WHAT YOU HAVE TO DO>
Word for word, reproduce the records that follow.

DATA UNDER STUDY>
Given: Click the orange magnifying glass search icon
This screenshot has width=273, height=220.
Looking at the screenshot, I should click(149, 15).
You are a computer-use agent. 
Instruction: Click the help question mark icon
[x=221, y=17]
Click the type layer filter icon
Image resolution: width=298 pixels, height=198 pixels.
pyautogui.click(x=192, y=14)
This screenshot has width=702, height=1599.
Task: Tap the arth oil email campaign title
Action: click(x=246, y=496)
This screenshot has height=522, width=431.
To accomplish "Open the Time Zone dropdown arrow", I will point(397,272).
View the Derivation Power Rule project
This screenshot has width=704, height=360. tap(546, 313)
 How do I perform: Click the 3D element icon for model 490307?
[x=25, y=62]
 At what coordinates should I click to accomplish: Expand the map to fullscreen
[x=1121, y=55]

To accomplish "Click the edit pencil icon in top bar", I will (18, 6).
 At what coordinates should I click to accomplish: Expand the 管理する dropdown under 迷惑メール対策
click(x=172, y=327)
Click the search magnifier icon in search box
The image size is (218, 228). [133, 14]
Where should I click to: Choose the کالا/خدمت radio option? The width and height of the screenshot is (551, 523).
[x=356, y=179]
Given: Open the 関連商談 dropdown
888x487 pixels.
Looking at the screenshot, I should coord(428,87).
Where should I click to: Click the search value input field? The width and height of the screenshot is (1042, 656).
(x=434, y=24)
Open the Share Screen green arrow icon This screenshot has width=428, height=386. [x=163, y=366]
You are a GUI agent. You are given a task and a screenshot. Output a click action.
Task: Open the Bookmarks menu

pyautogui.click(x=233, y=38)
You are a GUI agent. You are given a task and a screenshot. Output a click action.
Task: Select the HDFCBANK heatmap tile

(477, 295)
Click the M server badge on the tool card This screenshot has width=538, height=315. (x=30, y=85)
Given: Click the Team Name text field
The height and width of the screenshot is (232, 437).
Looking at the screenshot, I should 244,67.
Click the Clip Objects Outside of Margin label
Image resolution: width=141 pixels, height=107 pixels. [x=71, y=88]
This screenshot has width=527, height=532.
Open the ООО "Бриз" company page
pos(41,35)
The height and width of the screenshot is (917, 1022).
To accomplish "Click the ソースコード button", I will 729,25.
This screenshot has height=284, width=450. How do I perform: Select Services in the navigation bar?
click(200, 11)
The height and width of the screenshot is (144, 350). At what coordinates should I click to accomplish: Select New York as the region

SOLUTION>
Given: Click the orange magnifying glass search icon
This screenshot has width=273, height=220.
Looking at the screenshot, I should click(149, 15).
You are a computer-use agent. 
Instruction: Click the help question mark icon
[x=221, y=17]
Click the type layer filter icon
Image resolution: width=298 pixels, height=198 pixels.
pyautogui.click(x=192, y=14)
This screenshot has width=702, height=1599.
Task: Tap the arth oil email campaign title
Action: click(x=246, y=496)
This screenshot has height=522, width=431.
To accomplish "Open the Time Zone dropdown arrow", I will point(397,272).
View the Derivation Power Rule project
This screenshot has width=704, height=360. tap(546, 313)
 How do I perform: Click the 3D element icon for model 490307?
[x=25, y=62]
 At what coordinates should I click to accomplish: Expand the map to fullscreen
[x=1121, y=55]

To accomplish "Click the edit pencil icon in top bar", I will (18, 6).
 At what coordinates should I click to accomplish: Expand the 管理する dropdown under 迷惑メール対策
click(x=172, y=327)
Click the search magnifier icon in search box
The image size is (218, 228). [133, 14]
Where should I click to: Choose the کالا/خدمت radio option? The width and height of the screenshot is (551, 523).
[x=356, y=179]
Given: Open the 関連商談 dropdown
888x487 pixels.
Looking at the screenshot, I should coord(428,87).
Where should I click to: Click the search value input field? The width and height of the screenshot is (1042, 656).
(x=434, y=24)
Open the Share Screen green arrow icon This screenshot has width=428, height=386. [x=163, y=366]
You are a GUI agent. You are given a task and a screenshot. Output a click action.
Task: Open the Bookmarks menu

pyautogui.click(x=233, y=38)
You are a GUI agent. You are given a task and a screenshot. Output a click action.
Task: Select the HDFCBANK heatmap tile

(477, 295)
Click the M server badge on the tool card This screenshot has width=538, height=315. (x=30, y=85)
Given: Click the Team Name text field
The height and width of the screenshot is (232, 437).
Looking at the screenshot, I should 244,67.
Click the Clip Objects Outside of Margin label
Image resolution: width=141 pixels, height=107 pixels. [x=71, y=88]
This screenshot has width=527, height=532.
Open the ООО "Бриз" company page
pos(41,35)
The height and width of the screenshot is (917, 1022).
To accomplish "Click the ソースコード button", I will 729,25.
This screenshot has height=284, width=450. How do I perform: Select Services in the navigation bar?
click(200, 11)
The height and width of the screenshot is (144, 350). At what coordinates should I click to accomplish: Select New York as the region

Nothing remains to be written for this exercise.